In this thesis, we investigate database exploration techniques accommodating fuzzy information. Firstly, Level-1 Fuzzy Relational Data Model (FRDM-1) is proposed as a theoretically clear framework for processing fuzzy queries. It is hard to make a crisp query reflecting the user's data request exactly, against a large amount of data. Fuzzy querying capability is regarded as a basic form of database exploration, since users can express their data requests with their own subjective linguistic and flexible terms. Furthermore, the ranked answer for a fuzzy query provides useful information to understand content of the database. Secondly, an interactive top-down data mining process for database summarization is devised. The process exploits fuzzy domain knowledge to hypothesize discovery targets and evaluate the validity of each hypothesis. Thirdly, the top-down data mining process is extended to discover inter-attribute relationships. Finally, the data mining process is integrated with FRDM-1 to allow more flexibility in user's exploration request.

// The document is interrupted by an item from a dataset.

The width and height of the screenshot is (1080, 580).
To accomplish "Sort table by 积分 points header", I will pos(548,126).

FRDM-1 is established by two basic query languages, i.e., Level-1 Fuzzy Relational Algebra(FRA-1) and Level-1 Fuzzy Relational Calculus(FRC-1). In addition, two advanced query languages, i.e., Fuzzy Selective Relational Algebra(FSRA) and Fuzzy Selective Relational Calculus(FSRC), to facilitate expressing vagueness is derived. Furthermore, we show that extended semantics of various relational operators can be easily incorporated into the proposed FRDM-1, which gives a strong support that FRC-1(and also FRA-1) can be served as an expressiveness measure for fuzzy query languages and the proposed FRDM-1 can be regarded as a useful framework of various fuzzy databases.

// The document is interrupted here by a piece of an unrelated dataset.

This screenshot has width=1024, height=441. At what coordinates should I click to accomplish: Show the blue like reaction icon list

We define a concept tuple as a representation form of a database summary including fuzzy concepts. The validity of a concept tuple with respect to a given database, i.e., the support degree, is measured as the fraction of supporting tuples to the total cardinality of the database. The adopted fuzzy domain knowledge conducts construction and evaluation of concept tuples, while pruning unnecessary hypothesis derivations without missing any significant concept tuples. We also present an informativeness measure for distinguishing concept tuples that delivers much information to users, based on Shannon's information theory. Explanatory rules are defined in terms of concept tuples, and their validity is measured in two folds. One is the support degree to measure statistical significance of the explanatory rule, and the other is the confidence factor to measure rule strength. The support degree of an explanatory rule corresponds to the support degree of the conjunction of the antecedent and consequence concept tuples. And the confidence factor is defined as the fraction of positive instances to relevant instances.